About versions for their operating systems
As you well know, today Visual SEO is only available for Windows, while Screaming Frog has versions for Windows, Mac, and Linux. I wish I had a euro for each time they asked me whether there is a Mac version. It’s not only a matter of smaller amount of market share reached… For example A.S. (Editor’s note: a well-known International SEO) when I met her would gladly have given it a try, but she’s a Mac user! An opportunity missed!
Programs coded in Java are much more portable: Java runtimes are distributed for all platforms since years. The look’n’feel might be awful, but porting is more straightforward, and has much lower development costs.
.net was born copying Java as much as possible, and is made with a run-time – a virtual processor – exactly like Java is, but Microsoft for years never invested to have it ported to other operating systems. Some have tried, the most successful attempt is called Mono, a .net version running on Linux and Mac. Since about one year Microsoft itself also is investing on porting the platform to other architectures (in part I believe in partnership with Mono).
This is to say that porting Visual SEO on the Mac is feasible, with some sacrifice.
We always have been careful to chose components which wouldn’t pose an obstacle to a porting (the most notable exception is the screenshots part, relying on an embedded version of IE, but we want to change it anyway). The Mono port is still at a very early stage, we timidly tried some parts, and had to procrastinate to follow other priorities. During the next months we will try again, helped by an external resource.

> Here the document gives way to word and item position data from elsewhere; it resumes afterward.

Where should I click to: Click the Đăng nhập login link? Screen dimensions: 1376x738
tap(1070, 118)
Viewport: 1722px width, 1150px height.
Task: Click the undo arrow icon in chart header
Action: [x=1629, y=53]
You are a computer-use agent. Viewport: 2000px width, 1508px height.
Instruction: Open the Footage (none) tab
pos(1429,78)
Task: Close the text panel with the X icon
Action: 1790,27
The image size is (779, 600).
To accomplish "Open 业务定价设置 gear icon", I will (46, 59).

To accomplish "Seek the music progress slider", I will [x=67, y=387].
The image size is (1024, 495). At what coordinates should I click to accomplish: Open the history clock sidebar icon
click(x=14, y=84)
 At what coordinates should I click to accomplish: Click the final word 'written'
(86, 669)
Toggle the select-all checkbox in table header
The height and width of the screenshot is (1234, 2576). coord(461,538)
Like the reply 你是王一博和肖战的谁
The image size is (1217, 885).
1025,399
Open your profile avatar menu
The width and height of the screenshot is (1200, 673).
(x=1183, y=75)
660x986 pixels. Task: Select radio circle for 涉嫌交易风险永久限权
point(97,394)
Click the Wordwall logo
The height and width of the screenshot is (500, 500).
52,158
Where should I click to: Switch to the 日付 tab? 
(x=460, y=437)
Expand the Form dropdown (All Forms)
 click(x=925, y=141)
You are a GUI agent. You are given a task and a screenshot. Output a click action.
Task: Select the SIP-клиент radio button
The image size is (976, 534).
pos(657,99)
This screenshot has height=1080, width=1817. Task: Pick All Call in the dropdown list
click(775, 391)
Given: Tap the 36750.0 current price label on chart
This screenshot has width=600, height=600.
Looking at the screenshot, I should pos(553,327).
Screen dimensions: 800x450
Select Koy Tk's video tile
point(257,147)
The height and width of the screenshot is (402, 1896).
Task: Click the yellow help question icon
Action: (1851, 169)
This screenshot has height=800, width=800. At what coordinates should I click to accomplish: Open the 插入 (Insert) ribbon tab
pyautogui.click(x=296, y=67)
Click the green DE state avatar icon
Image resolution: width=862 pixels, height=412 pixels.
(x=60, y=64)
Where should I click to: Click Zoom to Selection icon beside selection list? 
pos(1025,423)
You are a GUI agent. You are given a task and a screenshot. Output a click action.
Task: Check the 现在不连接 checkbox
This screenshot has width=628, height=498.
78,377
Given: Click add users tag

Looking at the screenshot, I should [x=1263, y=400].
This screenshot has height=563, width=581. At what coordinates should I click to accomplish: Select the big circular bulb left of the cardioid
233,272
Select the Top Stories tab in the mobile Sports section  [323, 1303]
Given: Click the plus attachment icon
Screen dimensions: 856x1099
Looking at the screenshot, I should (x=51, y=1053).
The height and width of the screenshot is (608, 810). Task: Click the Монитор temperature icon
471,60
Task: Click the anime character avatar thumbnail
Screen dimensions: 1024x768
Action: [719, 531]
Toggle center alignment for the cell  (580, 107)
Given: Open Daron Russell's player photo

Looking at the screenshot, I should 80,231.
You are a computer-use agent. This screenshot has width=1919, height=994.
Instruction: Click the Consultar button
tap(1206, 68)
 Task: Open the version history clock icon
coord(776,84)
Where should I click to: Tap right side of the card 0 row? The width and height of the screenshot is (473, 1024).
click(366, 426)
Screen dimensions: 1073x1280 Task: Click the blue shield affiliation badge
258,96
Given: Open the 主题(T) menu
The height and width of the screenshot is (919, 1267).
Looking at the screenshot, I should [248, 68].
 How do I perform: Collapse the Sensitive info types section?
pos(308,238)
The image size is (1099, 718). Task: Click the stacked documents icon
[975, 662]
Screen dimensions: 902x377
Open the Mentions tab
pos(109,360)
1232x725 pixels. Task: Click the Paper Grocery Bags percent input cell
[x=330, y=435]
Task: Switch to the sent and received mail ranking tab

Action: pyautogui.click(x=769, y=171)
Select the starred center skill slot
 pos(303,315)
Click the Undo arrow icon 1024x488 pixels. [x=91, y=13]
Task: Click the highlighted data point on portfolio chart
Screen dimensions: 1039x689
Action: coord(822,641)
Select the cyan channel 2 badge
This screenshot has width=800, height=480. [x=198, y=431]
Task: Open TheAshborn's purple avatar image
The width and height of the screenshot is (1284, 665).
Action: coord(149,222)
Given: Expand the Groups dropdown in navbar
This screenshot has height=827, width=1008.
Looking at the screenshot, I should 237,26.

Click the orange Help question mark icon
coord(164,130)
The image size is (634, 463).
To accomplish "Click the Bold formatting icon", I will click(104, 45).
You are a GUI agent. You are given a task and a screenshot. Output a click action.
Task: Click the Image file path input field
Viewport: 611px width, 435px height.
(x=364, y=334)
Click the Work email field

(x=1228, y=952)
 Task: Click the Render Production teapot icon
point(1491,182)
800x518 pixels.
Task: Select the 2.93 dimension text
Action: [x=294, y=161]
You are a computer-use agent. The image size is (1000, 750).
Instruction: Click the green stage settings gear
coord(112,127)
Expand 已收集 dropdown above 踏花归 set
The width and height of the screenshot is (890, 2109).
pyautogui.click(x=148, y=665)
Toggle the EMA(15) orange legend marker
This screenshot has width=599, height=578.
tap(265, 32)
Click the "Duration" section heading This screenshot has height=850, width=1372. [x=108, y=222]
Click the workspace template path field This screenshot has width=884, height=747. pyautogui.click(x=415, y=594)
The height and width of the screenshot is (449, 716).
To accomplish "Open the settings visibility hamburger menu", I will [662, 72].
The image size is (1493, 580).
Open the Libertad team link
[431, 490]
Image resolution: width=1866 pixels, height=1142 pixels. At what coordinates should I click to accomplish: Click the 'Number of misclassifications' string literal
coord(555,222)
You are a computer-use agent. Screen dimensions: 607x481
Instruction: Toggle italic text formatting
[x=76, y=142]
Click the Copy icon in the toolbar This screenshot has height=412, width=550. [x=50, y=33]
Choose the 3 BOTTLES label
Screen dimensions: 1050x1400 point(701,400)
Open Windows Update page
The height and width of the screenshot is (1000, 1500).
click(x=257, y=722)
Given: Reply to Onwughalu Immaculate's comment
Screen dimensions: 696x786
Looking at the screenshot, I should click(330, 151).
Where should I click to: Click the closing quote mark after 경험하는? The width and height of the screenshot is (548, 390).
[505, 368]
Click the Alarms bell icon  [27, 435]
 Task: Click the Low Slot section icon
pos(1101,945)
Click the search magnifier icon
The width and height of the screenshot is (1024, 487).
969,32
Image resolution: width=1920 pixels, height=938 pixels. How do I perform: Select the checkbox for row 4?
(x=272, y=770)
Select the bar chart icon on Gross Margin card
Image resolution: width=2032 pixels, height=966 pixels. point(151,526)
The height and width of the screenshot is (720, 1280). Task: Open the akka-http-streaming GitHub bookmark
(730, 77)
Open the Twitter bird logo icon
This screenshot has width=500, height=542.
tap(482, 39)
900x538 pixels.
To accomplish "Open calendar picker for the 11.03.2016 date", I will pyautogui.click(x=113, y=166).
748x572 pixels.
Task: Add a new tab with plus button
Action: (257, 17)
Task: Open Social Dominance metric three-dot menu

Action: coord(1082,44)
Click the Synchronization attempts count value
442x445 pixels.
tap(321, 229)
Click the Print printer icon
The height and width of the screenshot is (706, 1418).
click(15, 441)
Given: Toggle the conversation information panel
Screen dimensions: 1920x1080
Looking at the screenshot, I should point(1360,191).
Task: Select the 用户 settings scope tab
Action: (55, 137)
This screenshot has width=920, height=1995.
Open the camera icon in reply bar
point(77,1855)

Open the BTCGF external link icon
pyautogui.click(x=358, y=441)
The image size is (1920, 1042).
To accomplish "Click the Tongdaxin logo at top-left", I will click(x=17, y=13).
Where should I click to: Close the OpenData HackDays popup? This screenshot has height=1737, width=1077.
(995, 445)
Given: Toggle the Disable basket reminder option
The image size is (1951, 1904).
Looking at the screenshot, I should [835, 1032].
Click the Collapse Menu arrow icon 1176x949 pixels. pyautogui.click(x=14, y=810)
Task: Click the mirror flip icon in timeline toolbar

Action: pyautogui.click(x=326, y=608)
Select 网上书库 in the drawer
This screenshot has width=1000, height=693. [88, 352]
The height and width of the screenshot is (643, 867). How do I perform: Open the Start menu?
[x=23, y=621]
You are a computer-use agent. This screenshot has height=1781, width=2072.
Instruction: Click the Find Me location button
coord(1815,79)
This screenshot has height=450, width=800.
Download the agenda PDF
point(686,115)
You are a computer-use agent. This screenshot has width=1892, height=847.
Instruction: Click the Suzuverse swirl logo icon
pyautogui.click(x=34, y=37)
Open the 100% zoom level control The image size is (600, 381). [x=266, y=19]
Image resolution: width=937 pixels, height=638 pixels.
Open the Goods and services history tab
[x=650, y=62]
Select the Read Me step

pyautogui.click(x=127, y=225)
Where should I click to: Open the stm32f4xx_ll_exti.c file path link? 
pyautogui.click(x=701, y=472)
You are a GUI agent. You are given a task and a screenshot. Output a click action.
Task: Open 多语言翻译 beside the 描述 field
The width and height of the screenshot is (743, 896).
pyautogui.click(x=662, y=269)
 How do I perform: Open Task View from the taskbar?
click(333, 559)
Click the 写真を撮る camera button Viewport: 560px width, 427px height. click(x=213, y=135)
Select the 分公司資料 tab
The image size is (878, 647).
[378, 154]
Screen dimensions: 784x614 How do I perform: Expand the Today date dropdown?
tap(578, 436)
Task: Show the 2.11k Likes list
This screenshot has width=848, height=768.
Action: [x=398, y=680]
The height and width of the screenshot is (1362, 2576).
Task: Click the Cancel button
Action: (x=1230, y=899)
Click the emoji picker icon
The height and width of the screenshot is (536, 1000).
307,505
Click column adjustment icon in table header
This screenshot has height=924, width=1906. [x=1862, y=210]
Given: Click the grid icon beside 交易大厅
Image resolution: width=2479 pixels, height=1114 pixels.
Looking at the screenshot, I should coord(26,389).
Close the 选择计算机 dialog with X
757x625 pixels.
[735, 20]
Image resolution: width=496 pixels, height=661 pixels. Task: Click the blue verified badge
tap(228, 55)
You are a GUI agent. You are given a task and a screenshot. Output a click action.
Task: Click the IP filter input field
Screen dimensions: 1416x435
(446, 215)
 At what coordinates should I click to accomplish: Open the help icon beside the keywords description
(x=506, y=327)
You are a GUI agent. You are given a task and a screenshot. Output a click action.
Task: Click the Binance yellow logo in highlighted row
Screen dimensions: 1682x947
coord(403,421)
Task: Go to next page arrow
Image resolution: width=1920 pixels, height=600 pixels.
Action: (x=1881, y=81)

I have no idea how much a Mac version will expand our reach to potential customers. Some insist to say in SEO / Web Marketing world Mac has more than 50% share. I never found a credible statistic by niche. According to this source for desktop systems Windows dominates with the lion share, and Mac has less than 10%. Knowing the statistics per niche would help to better estimate how much to budget for the porting (I might ask Andrea Pernici to check Analytics of Forum GT). Porting to Mono would permit having both a Mac and a Linux version; sincerely at the moment I’m more interested in a Mac version, a Linux version at least at the beginning would be more a maintenance burden to have only few users more.